#### Task to complete
Output each entry exactly; skip nothing.

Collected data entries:
Content starts
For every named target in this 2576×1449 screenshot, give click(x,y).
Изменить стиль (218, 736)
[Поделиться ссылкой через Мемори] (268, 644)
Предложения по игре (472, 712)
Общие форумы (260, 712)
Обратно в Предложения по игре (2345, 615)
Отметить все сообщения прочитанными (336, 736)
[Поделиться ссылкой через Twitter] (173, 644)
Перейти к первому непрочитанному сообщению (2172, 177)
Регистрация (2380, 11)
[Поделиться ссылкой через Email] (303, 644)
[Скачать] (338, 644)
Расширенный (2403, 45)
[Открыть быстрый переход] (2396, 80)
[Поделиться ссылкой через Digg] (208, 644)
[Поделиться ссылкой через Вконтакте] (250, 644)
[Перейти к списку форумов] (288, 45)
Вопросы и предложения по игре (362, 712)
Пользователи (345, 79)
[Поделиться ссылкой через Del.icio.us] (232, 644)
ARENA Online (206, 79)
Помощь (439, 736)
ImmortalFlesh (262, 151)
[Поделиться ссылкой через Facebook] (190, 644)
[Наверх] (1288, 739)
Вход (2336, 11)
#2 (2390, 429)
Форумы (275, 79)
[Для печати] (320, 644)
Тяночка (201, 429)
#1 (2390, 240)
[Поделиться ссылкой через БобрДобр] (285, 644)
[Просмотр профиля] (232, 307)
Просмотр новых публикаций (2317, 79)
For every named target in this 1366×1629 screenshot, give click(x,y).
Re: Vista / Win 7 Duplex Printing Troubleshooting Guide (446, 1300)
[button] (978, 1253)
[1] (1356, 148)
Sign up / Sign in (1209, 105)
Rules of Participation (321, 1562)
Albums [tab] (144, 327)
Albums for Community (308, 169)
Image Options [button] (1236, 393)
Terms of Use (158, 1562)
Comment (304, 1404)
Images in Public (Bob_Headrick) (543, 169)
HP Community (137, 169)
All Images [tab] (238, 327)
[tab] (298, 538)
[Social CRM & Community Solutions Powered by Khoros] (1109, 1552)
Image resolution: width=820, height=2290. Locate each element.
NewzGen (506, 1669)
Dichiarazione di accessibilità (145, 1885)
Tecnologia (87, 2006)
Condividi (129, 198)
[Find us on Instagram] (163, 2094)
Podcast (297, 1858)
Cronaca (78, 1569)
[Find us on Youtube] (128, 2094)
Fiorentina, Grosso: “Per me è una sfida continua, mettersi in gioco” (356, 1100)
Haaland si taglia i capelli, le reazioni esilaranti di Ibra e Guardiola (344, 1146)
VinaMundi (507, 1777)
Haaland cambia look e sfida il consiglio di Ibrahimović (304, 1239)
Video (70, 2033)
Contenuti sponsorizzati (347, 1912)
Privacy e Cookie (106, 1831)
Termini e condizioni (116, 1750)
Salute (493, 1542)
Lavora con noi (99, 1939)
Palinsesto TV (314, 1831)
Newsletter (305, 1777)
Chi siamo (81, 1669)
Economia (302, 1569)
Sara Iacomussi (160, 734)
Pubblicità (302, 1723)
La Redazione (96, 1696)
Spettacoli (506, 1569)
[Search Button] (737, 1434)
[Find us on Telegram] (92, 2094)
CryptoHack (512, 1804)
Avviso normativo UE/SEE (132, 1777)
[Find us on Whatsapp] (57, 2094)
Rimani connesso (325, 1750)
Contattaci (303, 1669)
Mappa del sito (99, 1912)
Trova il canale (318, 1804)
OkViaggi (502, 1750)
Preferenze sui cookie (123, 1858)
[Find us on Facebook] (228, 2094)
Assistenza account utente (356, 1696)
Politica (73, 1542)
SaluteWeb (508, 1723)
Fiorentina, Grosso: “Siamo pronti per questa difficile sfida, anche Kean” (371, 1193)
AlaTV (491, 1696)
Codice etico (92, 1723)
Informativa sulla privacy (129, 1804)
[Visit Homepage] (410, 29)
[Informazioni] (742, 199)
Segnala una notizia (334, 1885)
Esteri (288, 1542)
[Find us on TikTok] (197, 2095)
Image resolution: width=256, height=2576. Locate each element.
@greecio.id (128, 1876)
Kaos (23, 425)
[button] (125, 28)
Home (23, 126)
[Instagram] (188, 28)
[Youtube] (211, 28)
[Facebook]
Content ends
#### Response to the exercise
For every named target in this 2576×1449 screenshot, give click(x,y).
Изменить стиль (218, 736)
[Поделиться ссылкой через Мемори] (268, 644)
Предложения по игре (472, 712)
Общие форумы (260, 712)
Обратно в Предложения по игре (2345, 615)
Отметить все сообщения прочитанными (336, 736)
[Поделиться ссылкой через Twitter] (173, 644)
Перейти к первому непрочитанному сообщению (2172, 177)
Регистрация (2380, 11)
[Поделиться ссылкой через Email] (303, 644)
[Скачать] (338, 644)
Расширенный (2403, 45)
[Открыть быстрый переход] (2396, 80)
[Поделиться ссылкой через Digg] (208, 644)
[Поделиться ссылкой через Вконтакте] (250, 644)
[Перейти к списку форумов] (288, 45)
Вопросы и предложения по игре (362, 712)
Пользователи (345, 79)
[Поделиться ссылкой через Del.icio.us] (232, 644)
ARENA Online (206, 79)
Помощь (439, 736)
ImmortalFlesh (262, 151)
[Поделиться ссылкой через Facebook] (190, 644)
[Наверх] (1288, 739)
Вход (2336, 11)
#2 (2390, 429)
Форумы (275, 79)
[Для печати] (320, 644)
Тяночка (201, 429)
#1 (2390, 240)
[Поделиться ссылкой через БобрДобр] (285, 644)
[Просмотр профиля] (232, 307)
Просмотр новых публикаций (2317, 79)
For every named target in this 1366×1629 screenshot, give click(x,y).
Re: Vista / Win 7 Duplex Printing Troubleshooting Guide (446, 1300)
[button] (978, 1253)
[1] (1356, 148)
Sign up / Sign in (1209, 105)
Rules of Participation (321, 1562)
Albums [tab] (144, 327)
Albums for Community (308, 169)
Image Options [button] (1236, 393)
Terms of Use (158, 1562)
Comment (304, 1404)
Images in Public (Bob_Headrick) (543, 169)
HP Community (137, 169)
All Images [tab] (238, 327)
[tab] (298, 538)
[Social CRM & Community Solutions Powered by Khoros] (1109, 1552)
Image resolution: width=820, height=2290. Locate each element.
NewzGen (506, 1669)
Dichiarazione di accessibilità (145, 1885)
Tecnologia (87, 2006)
Condividi (129, 198)
[Find us on Instagram] (163, 2094)
Podcast (297, 1858)
Cronaca (78, 1569)
[Find us on Youtube] (128, 2094)
Fiorentina, Grosso: “Per me è una sfida continua, mettersi in gioco” (356, 1100)
Haaland si taglia i capelli, le reazioni esilaranti di Ibra e Guardiola (344, 1146)
VinaMundi (507, 1777)
Haaland cambia look e sfida il consiglio di Ibrahimović (304, 1239)
Video (70, 2033)
Contenuti sponsorizzati (347, 1912)
Privacy e Cookie (106, 1831)
Termini e condizioni (116, 1750)
Salute (493, 1542)
Lavora con noi (99, 1939)
Palinsesto TV (314, 1831)
Newsletter (305, 1777)
Chi siamo (81, 1669)
Economia (302, 1569)
Sara Iacomussi (160, 734)
Pubblicità (302, 1723)
La Redazione (96, 1696)
Spettacoli (506, 1569)
[Search Button] (737, 1434)
[Find us on Telegram] (92, 2094)
CryptoHack (512, 1804)
Avviso normativo UE/SEE (132, 1777)
[Find us on Whatsapp] (57, 2094)
Rimani connesso (325, 1750)
Contattaci (303, 1669)
Mappa del sito (99, 1912)
Trova il canale (318, 1804)
OkViaggi (502, 1750)
Preferenze sui cookie (123, 1858)
[Find us on Facebook] (228, 2094)
Assistenza account utente (356, 1696)
Politica (73, 1542)
SaluteWeb (508, 1723)
Fiorentina, Grosso: “Siamo pronti per questa difficile sfida, anche Kean” (371, 1193)
AlaTV (491, 1696)
Codice etico (92, 1723)
Informativa sulla privacy (129, 1804)
[Visit Homepage] (410, 29)
[Informazioni] (742, 199)
Segnala una notizia (334, 1885)
Esteri (288, 1542)
[Find us on TikTok] (197, 2095)
Image resolution: width=256, height=2576. Locate each element.
@greecio.id (128, 1876)
Kaos (23, 425)
[button] (125, 28)
Home (23, 126)
[Instagram] (188, 28)
[Youtube] (211, 28)
[Facebook]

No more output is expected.